• **TASK DETAILS**: A complete, exact copy of the records is needed here.

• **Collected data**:
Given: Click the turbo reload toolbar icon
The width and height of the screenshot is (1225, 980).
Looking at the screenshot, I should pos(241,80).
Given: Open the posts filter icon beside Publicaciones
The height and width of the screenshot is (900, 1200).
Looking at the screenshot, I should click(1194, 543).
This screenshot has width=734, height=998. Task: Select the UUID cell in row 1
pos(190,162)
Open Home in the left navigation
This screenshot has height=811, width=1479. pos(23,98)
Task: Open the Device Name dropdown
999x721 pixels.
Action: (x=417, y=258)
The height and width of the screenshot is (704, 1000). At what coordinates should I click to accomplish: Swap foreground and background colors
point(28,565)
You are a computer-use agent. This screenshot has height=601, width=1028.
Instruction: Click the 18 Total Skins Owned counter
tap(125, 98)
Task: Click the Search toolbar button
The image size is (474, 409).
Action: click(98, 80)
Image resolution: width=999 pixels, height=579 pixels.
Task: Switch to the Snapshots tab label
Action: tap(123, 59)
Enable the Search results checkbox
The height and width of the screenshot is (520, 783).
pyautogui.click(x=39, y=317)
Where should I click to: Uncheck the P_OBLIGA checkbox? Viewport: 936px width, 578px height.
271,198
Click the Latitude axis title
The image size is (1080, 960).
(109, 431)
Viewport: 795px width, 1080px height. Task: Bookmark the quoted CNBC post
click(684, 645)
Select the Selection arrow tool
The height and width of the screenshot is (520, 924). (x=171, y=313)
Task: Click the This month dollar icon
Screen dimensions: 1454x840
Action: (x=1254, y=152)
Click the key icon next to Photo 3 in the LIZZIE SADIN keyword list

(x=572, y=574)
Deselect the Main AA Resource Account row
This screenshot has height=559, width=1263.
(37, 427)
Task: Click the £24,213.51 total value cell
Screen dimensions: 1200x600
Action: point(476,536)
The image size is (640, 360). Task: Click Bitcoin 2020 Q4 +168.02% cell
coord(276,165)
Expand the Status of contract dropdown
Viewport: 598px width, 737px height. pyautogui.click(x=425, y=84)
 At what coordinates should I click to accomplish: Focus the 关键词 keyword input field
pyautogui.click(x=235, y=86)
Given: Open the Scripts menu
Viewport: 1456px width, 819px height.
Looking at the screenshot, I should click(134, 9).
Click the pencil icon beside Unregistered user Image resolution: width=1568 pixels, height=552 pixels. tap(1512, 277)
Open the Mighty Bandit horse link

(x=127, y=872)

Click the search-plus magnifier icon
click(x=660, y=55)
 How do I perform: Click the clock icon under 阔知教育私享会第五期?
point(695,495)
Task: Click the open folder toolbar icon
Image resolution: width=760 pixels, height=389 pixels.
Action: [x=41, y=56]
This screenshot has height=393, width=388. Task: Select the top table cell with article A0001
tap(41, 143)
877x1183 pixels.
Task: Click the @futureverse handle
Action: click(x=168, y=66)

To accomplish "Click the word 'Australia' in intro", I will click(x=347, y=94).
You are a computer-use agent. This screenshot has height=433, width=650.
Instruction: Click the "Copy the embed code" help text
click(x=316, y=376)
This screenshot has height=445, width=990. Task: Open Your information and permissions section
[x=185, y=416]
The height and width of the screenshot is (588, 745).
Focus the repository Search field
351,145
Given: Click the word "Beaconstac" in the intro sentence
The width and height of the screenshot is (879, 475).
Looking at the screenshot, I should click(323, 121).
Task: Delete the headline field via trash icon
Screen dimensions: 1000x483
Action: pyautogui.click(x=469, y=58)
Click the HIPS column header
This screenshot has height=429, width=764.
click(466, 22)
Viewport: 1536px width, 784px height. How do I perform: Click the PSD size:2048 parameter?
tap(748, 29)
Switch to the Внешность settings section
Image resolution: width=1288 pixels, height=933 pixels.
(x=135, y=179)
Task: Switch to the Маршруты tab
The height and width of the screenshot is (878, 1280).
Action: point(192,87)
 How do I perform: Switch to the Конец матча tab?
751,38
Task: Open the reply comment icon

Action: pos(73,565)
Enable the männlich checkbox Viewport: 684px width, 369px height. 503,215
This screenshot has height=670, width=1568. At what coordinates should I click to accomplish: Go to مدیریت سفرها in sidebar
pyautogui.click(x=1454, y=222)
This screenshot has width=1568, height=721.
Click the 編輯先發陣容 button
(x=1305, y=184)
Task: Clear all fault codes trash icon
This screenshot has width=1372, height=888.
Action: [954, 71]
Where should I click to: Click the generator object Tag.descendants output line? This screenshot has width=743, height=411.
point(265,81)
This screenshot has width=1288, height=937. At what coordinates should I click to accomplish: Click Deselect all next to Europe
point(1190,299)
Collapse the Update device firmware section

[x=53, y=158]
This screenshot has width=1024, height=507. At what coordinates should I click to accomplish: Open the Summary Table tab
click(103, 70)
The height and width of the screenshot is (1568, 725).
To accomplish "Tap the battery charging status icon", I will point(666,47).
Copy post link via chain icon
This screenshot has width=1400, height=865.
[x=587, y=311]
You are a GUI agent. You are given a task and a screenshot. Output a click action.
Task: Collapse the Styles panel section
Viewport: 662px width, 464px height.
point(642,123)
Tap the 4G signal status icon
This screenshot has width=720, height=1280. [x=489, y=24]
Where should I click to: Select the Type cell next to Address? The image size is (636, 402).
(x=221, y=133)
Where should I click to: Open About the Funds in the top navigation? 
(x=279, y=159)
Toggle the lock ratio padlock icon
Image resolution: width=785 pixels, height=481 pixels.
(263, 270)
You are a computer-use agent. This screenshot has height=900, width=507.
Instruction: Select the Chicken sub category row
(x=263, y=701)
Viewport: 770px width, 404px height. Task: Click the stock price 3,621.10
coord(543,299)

• **EXERCISE ANSWER**:
Given: Click the turbo reload toolbar icon
The width and height of the screenshot is (1225, 980).
Looking at the screenshot, I should pos(241,80).
Given: Open the posts filter icon beside Publicaciones
The height and width of the screenshot is (900, 1200).
Looking at the screenshot, I should click(1194, 543).
This screenshot has width=734, height=998. Task: Select the UUID cell in row 1
pos(190,162)
Open Home in the left navigation
This screenshot has height=811, width=1479. pos(23,98)
Task: Open the Device Name dropdown
999x721 pixels.
Action: (x=417, y=258)
The height and width of the screenshot is (704, 1000). At what coordinates should I click to accomplish: Swap foreground and background colors
point(28,565)
You are a computer-use agent. This screenshot has height=601, width=1028.
Instruction: Click the 18 Total Skins Owned counter
tap(125, 98)
Task: Click the Search toolbar button
The image size is (474, 409).
Action: click(98, 80)
Image resolution: width=999 pixels, height=579 pixels.
Task: Switch to the Snapshots tab label
Action: tap(123, 59)
Enable the Search results checkbox
The height and width of the screenshot is (520, 783).
pyautogui.click(x=39, y=317)
Where should I click to: Uncheck the P_OBLIGA checkbox? Viewport: 936px width, 578px height.
271,198
Click the Latitude axis title
The image size is (1080, 960).
(109, 431)
Viewport: 795px width, 1080px height. Task: Bookmark the quoted CNBC post
click(684, 645)
Select the Selection arrow tool
The height and width of the screenshot is (520, 924). (x=171, y=313)
Task: Click the This month dollar icon
Screen dimensions: 1454x840
Action: (x=1254, y=152)
Click the key icon next to Photo 3 in the LIZZIE SADIN keyword list

(x=572, y=574)
Deselect the Main AA Resource Account row
This screenshot has height=559, width=1263.
(37, 427)
Task: Click the £24,213.51 total value cell
Screen dimensions: 1200x600
Action: point(476,536)
The image size is (640, 360). Task: Click Bitcoin 2020 Q4 +168.02% cell
coord(276,165)
Expand the Status of contract dropdown
Viewport: 598px width, 737px height. pyautogui.click(x=425, y=84)
 At what coordinates should I click to accomplish: Focus the 关键词 keyword input field
pyautogui.click(x=235, y=86)
Given: Open the Scripts menu
Viewport: 1456px width, 819px height.
Looking at the screenshot, I should click(134, 9).
Click the pencil icon beside Unregistered user Image resolution: width=1568 pixels, height=552 pixels. tap(1512, 277)
Open the Mighty Bandit horse link

(x=127, y=872)

Click the search-plus magnifier icon
click(x=660, y=55)
 How do I perform: Click the clock icon under 阔知教育私享会第五期?
point(695,495)
Task: Click the open folder toolbar icon
Image resolution: width=760 pixels, height=389 pixels.
Action: [x=41, y=56]
This screenshot has height=393, width=388. Task: Select the top table cell with article A0001
tap(41, 143)
877x1183 pixels.
Task: Click the @futureverse handle
Action: click(x=168, y=66)

To accomplish "Click the word 'Australia' in intro", I will click(x=347, y=94).
You are a computer-use agent. This screenshot has height=433, width=650.
Instruction: Click the "Copy the embed code" help text
click(x=316, y=376)
This screenshot has height=445, width=990. Task: Open Your information and permissions section
[x=185, y=416]
The height and width of the screenshot is (588, 745).
Focus the repository Search field
351,145
Given: Click the word "Beaconstac" in the intro sentence
The width and height of the screenshot is (879, 475).
Looking at the screenshot, I should click(323, 121).
Task: Delete the headline field via trash icon
Screen dimensions: 1000x483
Action: pyautogui.click(x=469, y=58)
Click the HIPS column header
This screenshot has height=429, width=764.
click(466, 22)
Viewport: 1536px width, 784px height. How do I perform: Click the PSD size:2048 parameter?
tap(748, 29)
Switch to the Внешность settings section
Image resolution: width=1288 pixels, height=933 pixels.
(x=135, y=179)
Task: Switch to the Маршруты tab
The height and width of the screenshot is (878, 1280).
Action: point(192,87)
 How do I perform: Switch to the Конец матча tab?
751,38
Task: Open the reply comment icon

Action: pos(73,565)
Enable the männlich checkbox Viewport: 684px width, 369px height. 503,215
This screenshot has height=670, width=1568. At what coordinates should I click to accomplish: Go to مدیریت سفرها in sidebar
pyautogui.click(x=1454, y=222)
This screenshot has width=1568, height=721.
Click the 編輯先發陣容 button
(x=1305, y=184)
Task: Clear all fault codes trash icon
This screenshot has width=1372, height=888.
Action: [954, 71]
Where should I click to: Click the generator object Tag.descendants output line? This screenshot has width=743, height=411.
point(265,81)
This screenshot has width=1288, height=937. At what coordinates should I click to accomplish: Click Deselect all next to Europe
point(1190,299)
Collapse the Update device firmware section

[x=53, y=158]
This screenshot has width=1024, height=507. At what coordinates should I click to accomplish: Open the Summary Table tab
click(103, 70)
The height and width of the screenshot is (1568, 725).
To accomplish "Tap the battery charging status icon", I will point(666,47).
Copy post link via chain icon
This screenshot has width=1400, height=865.
[x=587, y=311]
You are a GUI agent. You are given a task and a screenshot. Output a click action.
Task: Collapse the Styles panel section
Viewport: 662px width, 464px height.
point(642,123)
Tap the 4G signal status icon
This screenshot has width=720, height=1280. [x=489, y=24]
Where should I click to: Select the Type cell next to Address? The image size is (636, 402).
(x=221, y=133)
Where should I click to: Open About the Funds in the top navigation? 
(x=279, y=159)
Toggle the lock ratio padlock icon
Image resolution: width=785 pixels, height=481 pixels.
(263, 270)
You are a computer-use agent. This screenshot has height=900, width=507.
Instruction: Select the Chicken sub category row
(x=263, y=701)
Viewport: 770px width, 404px height. Task: Click the stock price 3,621.10
coord(543,299)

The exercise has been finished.